Classics Club, Year III

Two years have passed since I declared I was taking the Classics Club challenge, and posted my own list of fifty classics to read.  I’ve since read 20 classics, which means I am on schedule — just. Most of that was from my first year, as this past year I’ve only read 5.3 entries for the list.  My reading plans for the rest of this year should speed up the pace: I’m currently halfway through Dracula and plan on tackling Frankenstein later in October, and a few others are hovering nearby. I have volume II of the Gulag Archipelago at the ready, for instance.
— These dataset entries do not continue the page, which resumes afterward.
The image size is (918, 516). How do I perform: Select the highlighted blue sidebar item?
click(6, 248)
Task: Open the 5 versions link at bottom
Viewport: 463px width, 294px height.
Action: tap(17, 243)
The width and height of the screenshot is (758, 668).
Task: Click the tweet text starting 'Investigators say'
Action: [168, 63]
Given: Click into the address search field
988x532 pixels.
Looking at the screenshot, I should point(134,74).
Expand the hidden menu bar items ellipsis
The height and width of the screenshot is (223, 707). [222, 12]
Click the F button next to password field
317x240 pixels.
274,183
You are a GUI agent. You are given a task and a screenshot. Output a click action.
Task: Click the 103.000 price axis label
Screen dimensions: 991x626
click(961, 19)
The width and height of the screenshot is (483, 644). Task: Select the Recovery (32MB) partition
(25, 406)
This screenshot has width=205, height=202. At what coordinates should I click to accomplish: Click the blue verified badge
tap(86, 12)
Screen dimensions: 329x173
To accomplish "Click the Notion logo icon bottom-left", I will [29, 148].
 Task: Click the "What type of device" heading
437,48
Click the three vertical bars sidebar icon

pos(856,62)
Looking back at the past year, with my paltry handful of books, there’s little that can be said:  volume  one of the Gulag Archipelago stands out, but I’m happiest to have gotten Canterbury Tales finished. It was just as intimidating as the Russians!

REMAINING CLASSICS:

  1. The Aeneid, Virgil
  2. The Histories, Herodotus
  3. The Conquest of Gaul, Julius Caesar
  4. The Decline and Fall of the Roman Empire, Vol. I, Edward Gibbon
  5. One Thousand and One Nights, trans. Husain Haddawy
  6. The Three Musketeers, Alexandre Dumas
  7. The Hunchback of Notre Dame, Victor Hugo
  8. The Prince, Machiavelli 
  9. The Brothers Karamazov, Fyodor Dostoeyesky
  10. The Swiss Family Robinson, Johann David Wyss
  11. Frankenstein, Mary Shelley
  12. Dracula, Bram Stoker
  13. The Hiding Place, Corrie ten Boom
  14. The Gulag Archipelago, Alexander Solzhenitsyn (Vol I, Vol II, Vol III)
  15. Leo Tolstoy, War and Peace
  16. The Vicar of Wakefield,  Oliver Goldsmith
  17. Oliver Twist, Charles Dickens
  18. Life on the Mississippi, Mark Twain 
  19. The Education of Henry Adams, Henry Adams
  20. The Federalist Papers, various
  21. Down and Out in Paris and London, George Orwell
  22. The Sun Also Rises, Ernest Hemingway
  23. A Farewell to Arms, Ernest Hemingway
  24. The Jungle, Upton Sinclair
  25. Moby-Dick,  Herman Melville
  26. Catch-22, Joseph Heller
  27. The Grapes of Wrath, John Steinbeck
  28. The Moviegoer, Walker Percy
  29. Love Among the Ruins, Walker Percy
  30. Invisible Man,  Ralph Ellison

About smellincoffee

Citizen, librarian, reader with a boundless wonder for the world and a curiosity about all the beings inside it.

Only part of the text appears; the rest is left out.